Continuous Batching

Learn how continuous batching optimizes GPU throughput and reduces latency. Discover how to use Ultralytics YOLO26 to maximize efficiency in production ML tasks.

Continuous batching is an advanced scheduling and inference optimization technique used in machine learning (ML) to maximize hardware utilization and throughput. In traditional static batching, an inference engine waits for a predetermined number of requests to accumulate before processing them simultaneously. This often leads to inefficiencies because the system must wait for the longest-running request in the batch to finish before releasing resources. Continuous batching, also known as dynamic or iteration-level batching, solves this by injecting new requests into the compute batch as soon as an active request completes, significantly reducing idle time on GPUs and improving overall efficiency.

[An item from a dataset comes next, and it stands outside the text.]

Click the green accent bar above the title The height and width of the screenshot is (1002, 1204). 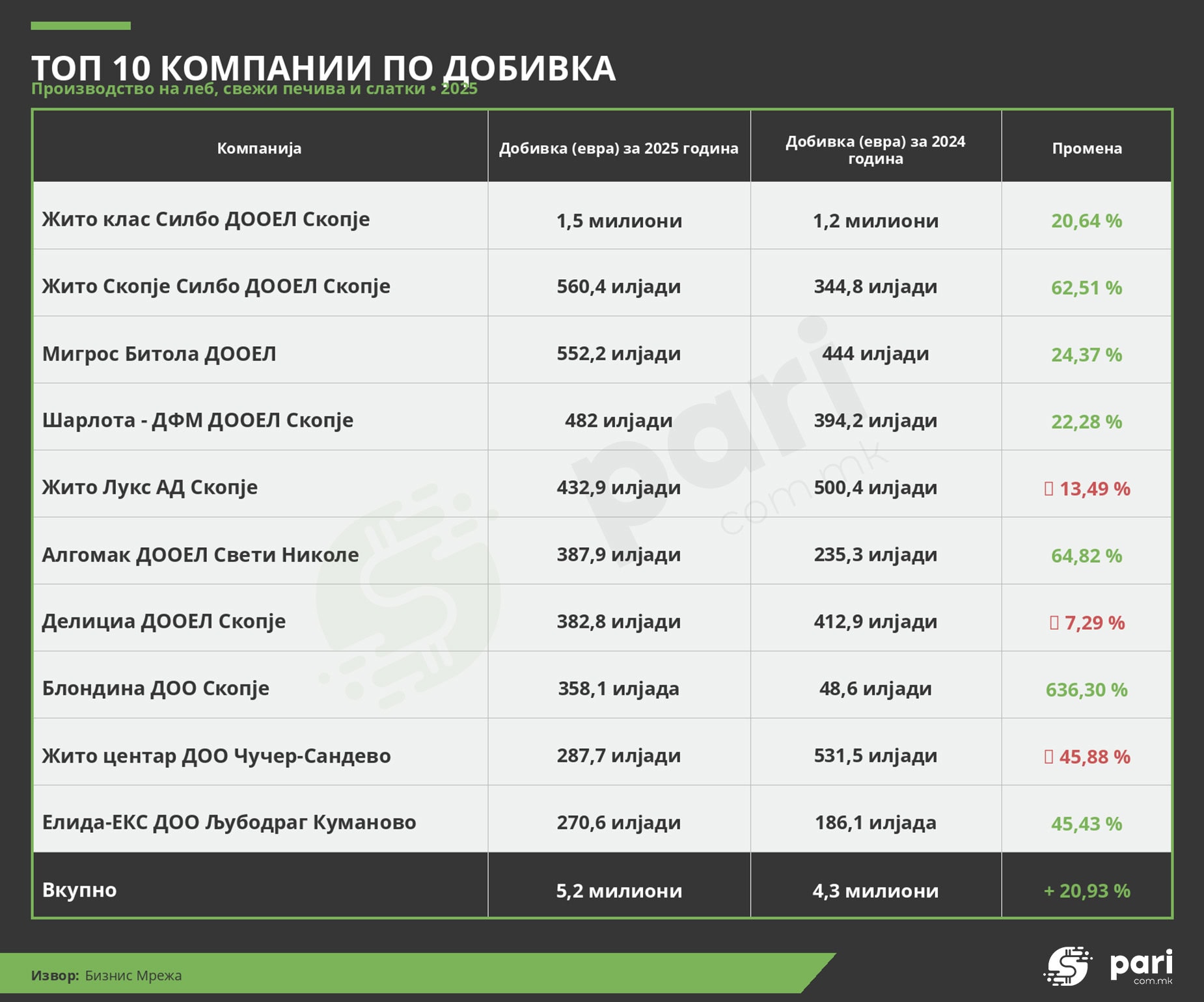(81, 26)
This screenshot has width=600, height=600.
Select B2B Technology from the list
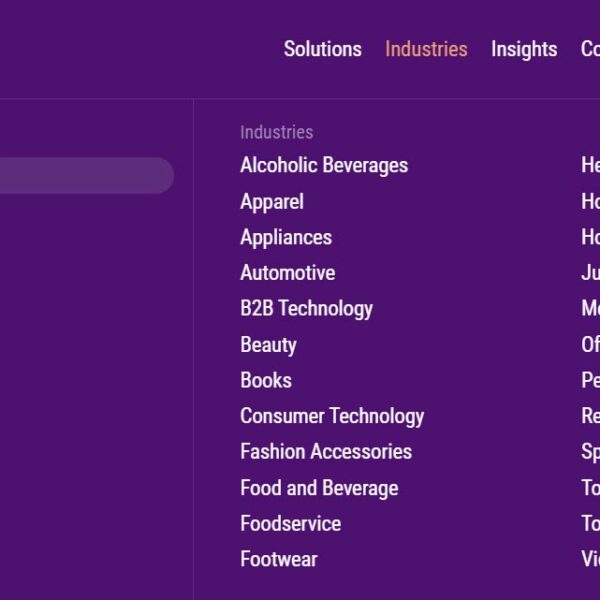pos(306,309)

To better understand how data is processed during model deployment, it is helpful to differentiate continuous batching from other related terms in the glossary:

Batch Size: This refers to the fixed number of samples processed simultaneously during training or inference. Traditional batch processing workflows rely on static sizes, whereas continuous batching allows the effective batch size to fluctuate dynamically based on incoming traffic.
Real-Time Inference: This concept focuses on minimizing inference latency for immediate predictions, processing single inputs as they arrive. Continuous batching bridges the gap between high-throughput static batching and low-latency real-time inference by maintaining high throughput without forcing fast requests to wait for slower ones.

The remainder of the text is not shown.